2. a) En l'occurrence M. Geissler a construit le mur de soutènement et réalisé les terrassements litigieux au bénéfice d'une autorisation municipale qui lui a été délivrée le 14 mai 1987. Sans doute est-ce à tort que ces travaux ont été autorisés sans enquête publique (v. notamment CCRC, prononcé no 4449 du 22 juin 1984 dans la cause B. c. Pully; no 4901 du 18 février 1986 dans la cause F. c. Blonay; no 4445 du 17 décembre 1987 D. c. Féchy et RDAF 1993 p. 225). Il demeure que ces travaux sont achevés depuis 1989 en tout cas, que le recourant les avaient sous les yeux et que pendant plusieurs années il ne s'en est pas plaint. Son intervention en février 1994 apparaît ainsi manifestement tardive au sens de la jurisprudence précitée. Elle ne peut s'expliquer que comme une mesure de rétorsion face aux démarches entreprises contre lui par M. Geissler pour obtenir la démolition de sa palissade. La présente procédure relève ainsi de la pure chicane.

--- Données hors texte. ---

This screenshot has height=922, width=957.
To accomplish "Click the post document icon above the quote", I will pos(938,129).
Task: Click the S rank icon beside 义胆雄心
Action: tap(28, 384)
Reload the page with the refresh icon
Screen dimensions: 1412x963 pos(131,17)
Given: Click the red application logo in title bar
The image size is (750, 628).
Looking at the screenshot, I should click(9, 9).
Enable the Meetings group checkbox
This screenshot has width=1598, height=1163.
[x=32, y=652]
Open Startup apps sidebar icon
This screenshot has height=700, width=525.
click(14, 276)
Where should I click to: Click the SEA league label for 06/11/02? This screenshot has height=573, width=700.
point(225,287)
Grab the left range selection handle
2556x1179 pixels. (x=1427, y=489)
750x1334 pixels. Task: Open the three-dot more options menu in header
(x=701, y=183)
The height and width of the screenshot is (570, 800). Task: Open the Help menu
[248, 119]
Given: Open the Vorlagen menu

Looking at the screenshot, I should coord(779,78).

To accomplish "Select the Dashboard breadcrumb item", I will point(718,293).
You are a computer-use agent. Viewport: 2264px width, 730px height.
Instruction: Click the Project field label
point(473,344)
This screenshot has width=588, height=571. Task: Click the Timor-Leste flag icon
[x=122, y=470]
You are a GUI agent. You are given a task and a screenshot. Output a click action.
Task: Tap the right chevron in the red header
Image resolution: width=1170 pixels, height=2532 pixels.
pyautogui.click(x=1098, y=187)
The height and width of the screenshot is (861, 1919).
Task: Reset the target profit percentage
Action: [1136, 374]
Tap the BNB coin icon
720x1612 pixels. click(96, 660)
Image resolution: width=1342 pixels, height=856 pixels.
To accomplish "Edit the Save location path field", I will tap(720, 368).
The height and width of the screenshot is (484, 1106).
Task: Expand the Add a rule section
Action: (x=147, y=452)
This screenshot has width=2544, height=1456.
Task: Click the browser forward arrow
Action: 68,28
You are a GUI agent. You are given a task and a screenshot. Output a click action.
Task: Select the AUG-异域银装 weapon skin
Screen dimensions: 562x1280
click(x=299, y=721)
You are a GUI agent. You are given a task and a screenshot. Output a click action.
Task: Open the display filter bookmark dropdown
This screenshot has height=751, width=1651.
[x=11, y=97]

b) La même conclusion s'impose dans la mesure où M. Cattin requiert de la municipalité la mise à l'enquête de l'ensemble de la construction existante sur la parcelle no 1112 de M. Geissler. Le but de la procédure de mise à l'enquête est de porter les projets de construction à la connaissance de tous les intéressés et de permettre ainsi à l'autorité d'examiner s'ils sont conformes aux dispositions légales et réglementaires, en tenant compte des éventuelles interventions (TA, arrêts AC 92/277 du 29 juin 1993; AC 92/049 du 26 mars 1993; AC 91/198 du 7 septembre 1992; CCRC, prononcé no 6736 du 20 novembre 1990). Indépendamment des conditions d'application de l'art. 111 LATC, cette mesure ne s'impose pas lorsqu'elle paraît inutile à la sauvegarde des intérêts de tiers et n'est pas susceptible d'apporter aux débats des éléments nouveaux. Tel est en particulier le cas lorsque les travaux sont achevés depuis plusieurs mois et sont visibles pour les tiers (RDAF 1992 p. 488 ss; 1978 p. 332 ss).
c) La municipalité était ainsi parfaitement fondée à ne pas entrer en matière sur les requêtes abusives présentées par M. Cattin.
3. Conformément à l'art. 55 LJPA, il y a lieu de mettre un émolument de justice à la charge du recourant qui succombe, ainsi que des dépens à verser à la Commune de St-Cergue et à M. Robert Geissler, qui obtiennent gain de cause avec l'assistance d'un homme de loi.
Par ces motifs
le Tribunal administratif
arrête:
I. Le recours est rejeté.
II. Un émolument de 1'500 francs (mille cinq cents francs) est mis à la charge du recourant Serge Cattin.
III. Serge Cattin versera à la Commune de St-Cergue et à Robert Geissler une somme de 1'000 (mille) francs chacun à titre de dépens.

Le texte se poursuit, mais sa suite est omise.